Uau !.... Meu Deus ! Meneei a cabeça de um lado para o outro para apenas certificar-me do que acabara de ouvir.  Isso que ouvi, foi mesmo isso que ouvi ?
Aconteceu de uma forma tão surpreendente e fora de qualquer cabimento, que senti um frio no estomago. A boca entreabriu-se,
 o queixo caiu. Não conseguia respirar.
Apesar de estar aí como simples testemunha casual, mesmo assim, o impacto não foi menos que simplesmente chocante. Era quase como se aquilo estivesse acontecendo comigo.

 Olhei para elas. Benzeram-se simultaneamente, 
enquanto uma delas desmoronou, indo para o solo. Estava inconsciente. Respirava com dificuldade, sacudindo o corpo como se estivesse em crise
convulsiva.
 A outra gritava improperios, em forma de defesa
contra o desastrado agressor, que, já distante, não deu a minima aos
protestos da enfurecida senhora .

Sai correndo, assim que me refiz do impacto, ajoelhando-me ao lado da desmaiada, pedindo-lhe,
aos gritos, que respirasse fundo. Dei-lhe tapinhas de leve no
rosto, tentando reanimar e trazê-la de volta para a realidade. 

Respire fundo, minha senhora. Respire. Respire. Era a unica
coisa que ocorreu-me fazer naquele momento espantoso
e inconcebivel. Enquanto isso, a outra continuava na sua furia,
aos berros, tentando, talvez, chamar atenção de algum passante, que pudesse fazer justiça contra o desbocado infeliz.

A desfalecida foi retornando às suas faculdades normais, à medida
que a estimulava a respirar cada vez mais. Apoiei a mão direita embaixo de sua cabeça, como um pequeno travesseiro, explicando-lhe que tudo estava bem. Quis saber o que tinha acontecido (mana,
que foi que aconteceu ? )
Pedi que se acalmasse, e tentei erguer sua cabeça para a posição sentada.
Minha senhora, vamos sentar ? Irá sentir-se melhor.
Nesse instante olhou-me com indignação, falando com azedume.
 - " Sentar ?  Como vou sentar se não há cadeira alguma para
sentar ?  Vá tratar de achar uma cadeira
 onde possa sentar !"

Achei que não tivesse ouvido, novamente, mais uma vez, o que acabara de ouvr, mas ela reforçou, de
imediato, sua petulante exigencia : rapido, rapido, rapaz, uma cadeira !

Levantei-me, lentamente.
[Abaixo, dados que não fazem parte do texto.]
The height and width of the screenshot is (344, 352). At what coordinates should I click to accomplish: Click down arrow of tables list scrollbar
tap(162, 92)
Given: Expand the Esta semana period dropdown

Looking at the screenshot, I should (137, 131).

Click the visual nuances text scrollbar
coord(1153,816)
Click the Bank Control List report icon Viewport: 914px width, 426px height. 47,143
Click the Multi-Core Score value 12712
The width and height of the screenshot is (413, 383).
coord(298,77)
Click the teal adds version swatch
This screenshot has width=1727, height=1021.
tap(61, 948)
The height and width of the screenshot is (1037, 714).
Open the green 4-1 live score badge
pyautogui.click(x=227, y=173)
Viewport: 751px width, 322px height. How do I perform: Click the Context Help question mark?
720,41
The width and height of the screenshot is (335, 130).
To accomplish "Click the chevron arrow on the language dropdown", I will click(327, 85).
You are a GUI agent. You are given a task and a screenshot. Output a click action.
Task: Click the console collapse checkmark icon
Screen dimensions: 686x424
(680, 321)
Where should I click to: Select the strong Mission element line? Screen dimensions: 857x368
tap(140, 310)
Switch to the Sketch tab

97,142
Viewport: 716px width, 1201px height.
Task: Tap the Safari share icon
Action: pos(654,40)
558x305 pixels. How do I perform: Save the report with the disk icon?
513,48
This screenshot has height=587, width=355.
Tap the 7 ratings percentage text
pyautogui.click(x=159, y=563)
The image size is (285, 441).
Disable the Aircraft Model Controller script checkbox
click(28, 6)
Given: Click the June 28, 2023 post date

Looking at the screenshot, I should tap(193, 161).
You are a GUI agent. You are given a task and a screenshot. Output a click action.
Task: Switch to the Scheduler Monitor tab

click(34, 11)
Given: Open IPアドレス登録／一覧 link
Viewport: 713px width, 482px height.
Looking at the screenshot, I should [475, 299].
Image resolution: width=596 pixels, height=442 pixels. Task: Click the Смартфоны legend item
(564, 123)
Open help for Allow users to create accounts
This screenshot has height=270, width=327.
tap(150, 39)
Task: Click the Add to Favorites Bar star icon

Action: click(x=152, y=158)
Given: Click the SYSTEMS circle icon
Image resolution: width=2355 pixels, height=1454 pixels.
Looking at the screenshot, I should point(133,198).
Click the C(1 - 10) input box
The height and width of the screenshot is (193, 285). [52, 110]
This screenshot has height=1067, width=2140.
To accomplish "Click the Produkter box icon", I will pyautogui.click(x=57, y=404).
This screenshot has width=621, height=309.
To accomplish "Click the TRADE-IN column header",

Nossos olhares encontraram-se. Olhar estanho, talvez sem sentido, de descredito, ou de assombro. Fiz sinal com a cabeça, e ergui-me lentamente, pois as pernas estavam dormentes, doloridas, devido a posição incomoda em que permaneci o tempo todo tentando socorrê-la. 
Por fim, já de pé, espreguiçei-me, colocando as mãos atras da cabeça, e segui em frente, retomando, sem pressa alguma, a caminhada matinal,  tão estranha e absurdamente interrompida.
 Ouvi o canto de uma gaivota e o ruido das ondas morrendo na areia fofa. A luminosidade era nesse momento já mais intensa. O dia, sem duvida, estava maravilhoso.

Bem ao longe, quase a perder de vista, o gaiato tambem
prosseguia em sua jornada, como numa cruzada implacavel,  à procura, quem sabe, de outras circunstancias, onde pudesse fazer justiça aos seus pontos de vista pessoais, expondo sua plataforma de como o mundo, as
pessoas e tudo o mais deveria ser. 

PS   A cadeira da senhora ?  Pois é...  sem maldade alguma, se quiser, leva uma para ela. Talvez esteja ainda esperando !
Eu, da minha parte, acabei esquecendo-me de todo...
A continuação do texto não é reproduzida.